■ **Saved entries**:
* * *
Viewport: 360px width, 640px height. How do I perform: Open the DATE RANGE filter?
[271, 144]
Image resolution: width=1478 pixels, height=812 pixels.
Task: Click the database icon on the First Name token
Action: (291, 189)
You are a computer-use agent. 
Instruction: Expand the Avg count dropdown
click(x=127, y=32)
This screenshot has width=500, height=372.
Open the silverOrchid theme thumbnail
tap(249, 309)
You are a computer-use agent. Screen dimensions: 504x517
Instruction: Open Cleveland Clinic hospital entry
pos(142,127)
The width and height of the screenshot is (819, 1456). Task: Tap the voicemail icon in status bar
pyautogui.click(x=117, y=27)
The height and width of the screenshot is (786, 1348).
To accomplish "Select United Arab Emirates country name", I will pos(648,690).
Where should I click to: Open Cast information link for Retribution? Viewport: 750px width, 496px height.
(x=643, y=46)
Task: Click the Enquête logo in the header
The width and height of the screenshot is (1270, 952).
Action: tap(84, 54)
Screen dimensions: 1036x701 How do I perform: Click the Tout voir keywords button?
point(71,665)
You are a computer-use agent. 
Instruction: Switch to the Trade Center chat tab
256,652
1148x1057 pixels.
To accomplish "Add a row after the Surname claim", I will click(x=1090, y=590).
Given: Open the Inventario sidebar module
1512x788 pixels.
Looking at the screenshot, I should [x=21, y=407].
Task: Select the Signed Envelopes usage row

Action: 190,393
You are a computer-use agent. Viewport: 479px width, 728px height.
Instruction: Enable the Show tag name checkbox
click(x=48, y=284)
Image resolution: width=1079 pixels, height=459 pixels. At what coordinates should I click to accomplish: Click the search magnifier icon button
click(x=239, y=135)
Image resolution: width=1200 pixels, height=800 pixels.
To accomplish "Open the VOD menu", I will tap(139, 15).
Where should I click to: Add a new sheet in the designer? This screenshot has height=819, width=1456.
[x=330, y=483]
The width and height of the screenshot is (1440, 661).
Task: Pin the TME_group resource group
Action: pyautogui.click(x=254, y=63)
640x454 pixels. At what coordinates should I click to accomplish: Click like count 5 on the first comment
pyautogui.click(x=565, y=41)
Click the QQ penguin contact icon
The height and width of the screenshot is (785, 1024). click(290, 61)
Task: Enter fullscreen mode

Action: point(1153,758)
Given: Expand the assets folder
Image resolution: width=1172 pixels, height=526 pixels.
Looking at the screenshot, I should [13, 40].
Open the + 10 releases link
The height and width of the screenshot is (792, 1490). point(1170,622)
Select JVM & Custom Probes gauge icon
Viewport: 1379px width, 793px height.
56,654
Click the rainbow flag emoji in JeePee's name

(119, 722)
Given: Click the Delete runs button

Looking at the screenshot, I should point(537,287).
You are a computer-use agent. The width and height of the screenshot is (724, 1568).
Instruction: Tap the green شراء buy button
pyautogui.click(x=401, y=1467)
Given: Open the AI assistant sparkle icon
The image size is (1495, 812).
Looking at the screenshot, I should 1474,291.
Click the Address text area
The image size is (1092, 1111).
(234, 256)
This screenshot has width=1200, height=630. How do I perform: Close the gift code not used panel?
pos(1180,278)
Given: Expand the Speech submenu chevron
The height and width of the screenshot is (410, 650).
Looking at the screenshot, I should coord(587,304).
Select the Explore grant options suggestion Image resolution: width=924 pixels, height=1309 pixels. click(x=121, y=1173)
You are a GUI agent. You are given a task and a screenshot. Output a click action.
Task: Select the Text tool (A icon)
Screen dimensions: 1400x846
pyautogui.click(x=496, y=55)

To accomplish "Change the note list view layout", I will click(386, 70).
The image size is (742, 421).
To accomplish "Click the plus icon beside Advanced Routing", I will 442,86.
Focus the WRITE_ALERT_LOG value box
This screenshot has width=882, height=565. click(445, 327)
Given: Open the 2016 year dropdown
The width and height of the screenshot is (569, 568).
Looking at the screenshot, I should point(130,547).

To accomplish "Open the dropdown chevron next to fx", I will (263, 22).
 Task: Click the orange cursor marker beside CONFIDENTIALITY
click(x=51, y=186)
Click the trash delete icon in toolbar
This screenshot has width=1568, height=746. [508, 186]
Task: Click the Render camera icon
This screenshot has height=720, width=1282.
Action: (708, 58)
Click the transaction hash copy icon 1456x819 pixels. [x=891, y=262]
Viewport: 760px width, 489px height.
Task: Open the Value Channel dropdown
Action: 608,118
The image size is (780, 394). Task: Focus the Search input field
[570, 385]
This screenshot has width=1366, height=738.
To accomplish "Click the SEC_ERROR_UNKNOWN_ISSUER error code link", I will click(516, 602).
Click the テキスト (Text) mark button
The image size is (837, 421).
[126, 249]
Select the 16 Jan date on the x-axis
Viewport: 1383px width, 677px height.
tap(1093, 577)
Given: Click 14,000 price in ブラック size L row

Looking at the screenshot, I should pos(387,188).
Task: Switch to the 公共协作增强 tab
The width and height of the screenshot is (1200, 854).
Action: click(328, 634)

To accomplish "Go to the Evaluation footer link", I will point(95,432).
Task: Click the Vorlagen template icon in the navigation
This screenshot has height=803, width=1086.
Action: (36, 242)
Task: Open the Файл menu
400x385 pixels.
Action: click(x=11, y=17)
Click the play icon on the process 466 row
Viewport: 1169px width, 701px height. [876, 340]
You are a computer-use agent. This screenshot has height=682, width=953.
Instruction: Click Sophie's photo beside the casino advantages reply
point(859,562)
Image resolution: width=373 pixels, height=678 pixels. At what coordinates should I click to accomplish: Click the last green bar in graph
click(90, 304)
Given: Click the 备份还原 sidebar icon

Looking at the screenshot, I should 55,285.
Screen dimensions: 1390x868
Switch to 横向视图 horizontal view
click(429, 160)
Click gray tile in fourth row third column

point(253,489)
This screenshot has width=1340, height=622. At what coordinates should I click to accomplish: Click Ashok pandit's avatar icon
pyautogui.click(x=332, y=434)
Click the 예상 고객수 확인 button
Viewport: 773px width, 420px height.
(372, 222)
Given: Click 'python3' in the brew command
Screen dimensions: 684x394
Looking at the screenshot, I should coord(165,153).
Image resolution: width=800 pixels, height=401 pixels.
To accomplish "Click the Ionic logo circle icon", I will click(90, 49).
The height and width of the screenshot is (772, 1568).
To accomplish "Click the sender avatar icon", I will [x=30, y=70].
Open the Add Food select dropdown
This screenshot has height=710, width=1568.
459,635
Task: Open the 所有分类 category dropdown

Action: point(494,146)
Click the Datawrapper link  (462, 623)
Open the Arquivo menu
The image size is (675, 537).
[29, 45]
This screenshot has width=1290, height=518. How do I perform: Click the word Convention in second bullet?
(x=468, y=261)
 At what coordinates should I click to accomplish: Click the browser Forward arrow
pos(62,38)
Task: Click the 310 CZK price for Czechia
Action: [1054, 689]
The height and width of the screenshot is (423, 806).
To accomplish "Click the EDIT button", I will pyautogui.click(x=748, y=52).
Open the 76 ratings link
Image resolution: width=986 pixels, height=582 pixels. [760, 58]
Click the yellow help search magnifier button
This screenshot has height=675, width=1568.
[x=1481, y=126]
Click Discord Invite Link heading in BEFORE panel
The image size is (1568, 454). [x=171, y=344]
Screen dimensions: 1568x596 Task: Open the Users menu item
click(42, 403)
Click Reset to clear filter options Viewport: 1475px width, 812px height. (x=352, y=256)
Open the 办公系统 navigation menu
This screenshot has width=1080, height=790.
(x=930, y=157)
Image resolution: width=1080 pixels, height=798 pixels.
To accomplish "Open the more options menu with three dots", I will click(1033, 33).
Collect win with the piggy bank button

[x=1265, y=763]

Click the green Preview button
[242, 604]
* * *
■ **What you have to do**:
Every line above with the word "logo" is to be copied out.

■ **Response to this task**:
Task: Click the Enquête logo in the header
To accomplish "Click the Ionic logo circle icon", I will click(90, 49).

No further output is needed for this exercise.